Hace semanas que ya no me despierta la alarma del teléfono. Me despierta mi cuerpo a las tres, a las cinco, a las seis.
No soporto el sonido de la alarma, de manera que mientras me dirijo mareada a la cocina busco la alarma para desconectarla.
Enciendo la radio. Tomo dos naranjas y me preparo un zumo.
Preparo el desayuno dedicándole el triple de tiempo del que tardaría si me hubiese despertado del todo, pero sigo en vigilia aunque mis piernas y mis manos se muevan. Van solos, movidos por la inercia mientras mi mente, cansada, se pregunta por qué no logro dormir bien de una vez.
Ohhhh.... ese sueño reparador!
Me preparo un café con leche cargadito y unas tostadas con aceite que dejo a mitad mientras despierto al resto.
Me pongo cualquier cosa y un polar. Voy a la parada. Besos y sonrisas y deseos de un buen día.
Regreso y termino mi tostada y mi café mientras me deprimo escuchando las noticias.
Me ducho y me arreglo, me maquillo lo justo, me perfumo y me calzo los tacones. Esos centímetros de más, incómodos, ayudan a situarte en el papel de mujer trabajadora, segura de sí misma, luchadora, superwoman. Durante mi jornada laboral dejo detrás, en duermevela, a la otra mujer, la genuina.
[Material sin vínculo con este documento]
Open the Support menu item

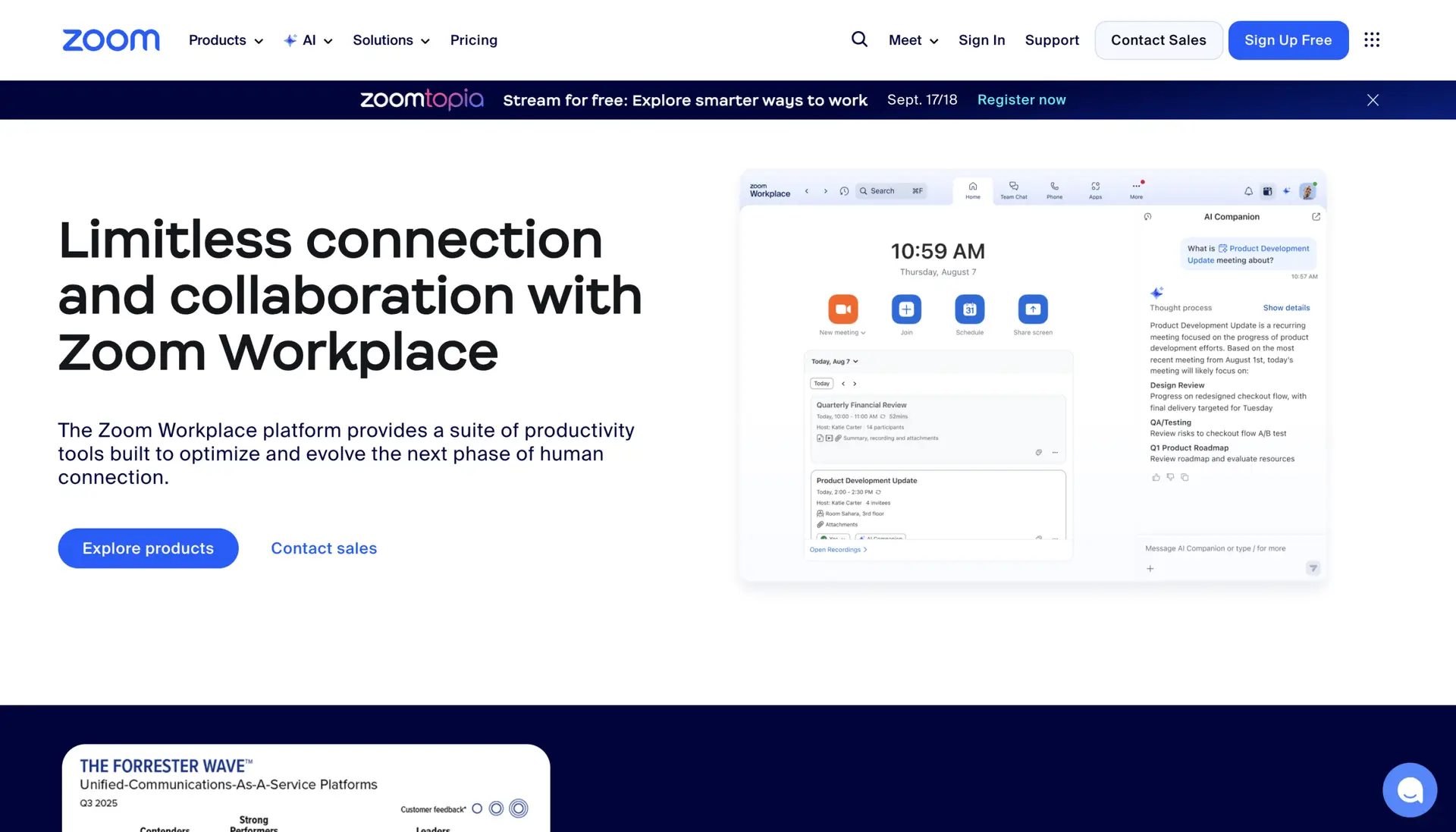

Salgo corriendo del trabajo a comprar un pantaloncito o una falda negra imprescindible para esta tarde. Zara me salva del apuro, pero son las cuatro y no he tomado nada desde el desayuno. Vuelvo a casa con el tiempo justo de picar algo y salgo disparada al colegio y luego al conservatorio y luego a comprar pilas para la cámara y luego me siento a esperar en una sala. Enfrente un niño protesta a su madre porque está cansado y no quiere hacer los deberes. Es bastante razonable lo que dice. Lleva fuera de casa desde la mañana y lo que quiere es regresar, tomar un baño, ponerse el pijama, cenar y jugar o sentarse en el sofá para ver un poco la tele.
....
Ceno. Me siento en el sofá y me quedo dormida.